*WORK TO COMPLETE*. Output the opening lines of the records exactly. End with the line that contains "The height and width of the screenshot is (662, 1391).".

*SOURCE MATERIAL*.

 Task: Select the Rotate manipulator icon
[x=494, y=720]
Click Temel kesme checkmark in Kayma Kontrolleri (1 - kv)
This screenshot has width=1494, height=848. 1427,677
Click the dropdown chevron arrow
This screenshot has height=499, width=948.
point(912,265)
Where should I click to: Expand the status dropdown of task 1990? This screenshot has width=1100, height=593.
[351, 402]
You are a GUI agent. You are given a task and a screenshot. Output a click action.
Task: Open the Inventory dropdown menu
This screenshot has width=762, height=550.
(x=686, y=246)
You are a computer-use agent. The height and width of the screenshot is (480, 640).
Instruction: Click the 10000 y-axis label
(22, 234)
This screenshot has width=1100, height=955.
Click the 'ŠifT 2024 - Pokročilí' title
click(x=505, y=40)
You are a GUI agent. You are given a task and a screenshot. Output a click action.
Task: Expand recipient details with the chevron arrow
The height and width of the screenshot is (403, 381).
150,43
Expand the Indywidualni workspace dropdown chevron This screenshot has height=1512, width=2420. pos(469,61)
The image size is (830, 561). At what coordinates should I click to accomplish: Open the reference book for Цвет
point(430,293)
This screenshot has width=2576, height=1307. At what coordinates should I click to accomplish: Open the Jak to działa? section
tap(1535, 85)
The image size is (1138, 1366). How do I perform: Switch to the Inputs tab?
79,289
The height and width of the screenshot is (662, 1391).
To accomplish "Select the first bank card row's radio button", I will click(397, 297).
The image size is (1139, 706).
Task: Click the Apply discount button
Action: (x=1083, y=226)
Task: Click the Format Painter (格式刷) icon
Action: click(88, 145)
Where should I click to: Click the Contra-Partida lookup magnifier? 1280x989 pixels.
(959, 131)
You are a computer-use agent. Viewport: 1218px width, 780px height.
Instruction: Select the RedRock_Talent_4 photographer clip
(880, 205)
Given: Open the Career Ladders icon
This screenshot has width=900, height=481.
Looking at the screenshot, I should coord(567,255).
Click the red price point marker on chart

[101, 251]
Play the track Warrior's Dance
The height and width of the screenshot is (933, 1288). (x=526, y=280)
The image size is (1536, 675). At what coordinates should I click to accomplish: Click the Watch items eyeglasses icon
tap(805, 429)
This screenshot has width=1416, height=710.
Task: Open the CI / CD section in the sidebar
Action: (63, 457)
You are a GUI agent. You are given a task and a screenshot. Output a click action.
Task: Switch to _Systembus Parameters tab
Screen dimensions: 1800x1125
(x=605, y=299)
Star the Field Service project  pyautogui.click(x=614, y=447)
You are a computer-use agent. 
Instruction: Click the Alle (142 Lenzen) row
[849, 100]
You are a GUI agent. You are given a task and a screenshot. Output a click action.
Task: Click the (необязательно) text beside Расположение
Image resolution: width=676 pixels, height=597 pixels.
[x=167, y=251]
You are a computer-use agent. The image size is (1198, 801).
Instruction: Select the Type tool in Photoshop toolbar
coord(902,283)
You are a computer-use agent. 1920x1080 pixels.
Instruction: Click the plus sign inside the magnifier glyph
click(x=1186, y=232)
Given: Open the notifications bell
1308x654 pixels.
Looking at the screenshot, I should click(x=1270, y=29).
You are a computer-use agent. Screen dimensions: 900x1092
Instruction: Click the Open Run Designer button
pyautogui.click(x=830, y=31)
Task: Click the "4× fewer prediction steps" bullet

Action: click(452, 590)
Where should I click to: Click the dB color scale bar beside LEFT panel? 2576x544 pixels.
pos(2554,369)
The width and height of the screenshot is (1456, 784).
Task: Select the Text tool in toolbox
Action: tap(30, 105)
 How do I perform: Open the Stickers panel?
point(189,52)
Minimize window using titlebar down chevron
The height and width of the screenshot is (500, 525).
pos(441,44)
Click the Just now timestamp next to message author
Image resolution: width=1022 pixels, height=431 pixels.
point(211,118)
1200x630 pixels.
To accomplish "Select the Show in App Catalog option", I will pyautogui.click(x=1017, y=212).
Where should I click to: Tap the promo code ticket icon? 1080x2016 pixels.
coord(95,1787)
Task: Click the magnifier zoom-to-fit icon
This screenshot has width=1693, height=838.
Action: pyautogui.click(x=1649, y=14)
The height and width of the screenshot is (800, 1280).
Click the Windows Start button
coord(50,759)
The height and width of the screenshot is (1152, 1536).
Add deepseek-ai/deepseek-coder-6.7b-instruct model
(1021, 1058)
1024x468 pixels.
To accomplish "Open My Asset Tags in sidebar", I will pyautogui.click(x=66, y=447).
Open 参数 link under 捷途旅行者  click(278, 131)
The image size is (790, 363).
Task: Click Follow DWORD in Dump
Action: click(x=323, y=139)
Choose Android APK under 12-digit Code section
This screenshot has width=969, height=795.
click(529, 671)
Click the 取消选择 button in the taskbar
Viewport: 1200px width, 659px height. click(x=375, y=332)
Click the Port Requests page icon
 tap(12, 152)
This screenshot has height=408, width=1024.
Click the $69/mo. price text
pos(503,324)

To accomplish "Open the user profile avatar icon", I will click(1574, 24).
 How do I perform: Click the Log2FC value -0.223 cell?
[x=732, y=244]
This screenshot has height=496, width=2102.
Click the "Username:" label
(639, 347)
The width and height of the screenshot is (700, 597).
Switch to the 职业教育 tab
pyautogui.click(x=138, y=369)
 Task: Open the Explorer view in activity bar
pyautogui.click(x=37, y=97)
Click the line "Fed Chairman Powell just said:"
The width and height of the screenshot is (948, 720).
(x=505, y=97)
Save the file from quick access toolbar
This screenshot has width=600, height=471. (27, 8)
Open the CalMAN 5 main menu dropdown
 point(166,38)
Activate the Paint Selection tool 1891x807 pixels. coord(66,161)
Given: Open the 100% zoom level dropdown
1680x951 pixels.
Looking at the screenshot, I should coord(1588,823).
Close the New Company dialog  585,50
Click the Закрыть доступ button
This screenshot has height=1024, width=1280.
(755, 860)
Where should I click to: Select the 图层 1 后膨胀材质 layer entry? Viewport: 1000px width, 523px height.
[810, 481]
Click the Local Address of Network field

*RESPONSE AREA*.
 Task: Select the Rotate manipulator icon
[x=494, y=720]
Click Temel kesme checkmark in Kayma Kontrolleri (1 - kv)
This screenshot has width=1494, height=848. 1427,677
Click the dropdown chevron arrow
This screenshot has height=499, width=948.
point(912,265)
Where should I click to: Expand the status dropdown of task 1990? This screenshot has width=1100, height=593.
[351, 402]
You are a GUI agent. You are given a task and a screenshot. Output a click action.
Task: Open the Inventory dropdown menu
This screenshot has width=762, height=550.
(x=686, y=246)
You are a computer-use agent. The height and width of the screenshot is (480, 640).
Instruction: Click the 10000 y-axis label
(22, 234)
This screenshot has width=1100, height=955.
Click the 'ŠifT 2024 - Pokročilí' title
click(x=505, y=40)
You are a GUI agent. You are given a task and a screenshot. Output a click action.
Task: Expand recipient details with the chevron arrow
The height and width of the screenshot is (403, 381).
150,43
Expand the Indywidualni workspace dropdown chevron This screenshot has height=1512, width=2420. pos(469,61)
The image size is (830, 561). At what coordinates should I click to accomplish: Open the reference book for Цвет
point(430,293)
This screenshot has width=2576, height=1307. At what coordinates should I click to accomplish: Open the Jak to działa? section
tap(1535, 85)
The image size is (1138, 1366). How do I perform: Switch to the Inputs tab?
79,289
The height and width of the screenshot is (662, 1391).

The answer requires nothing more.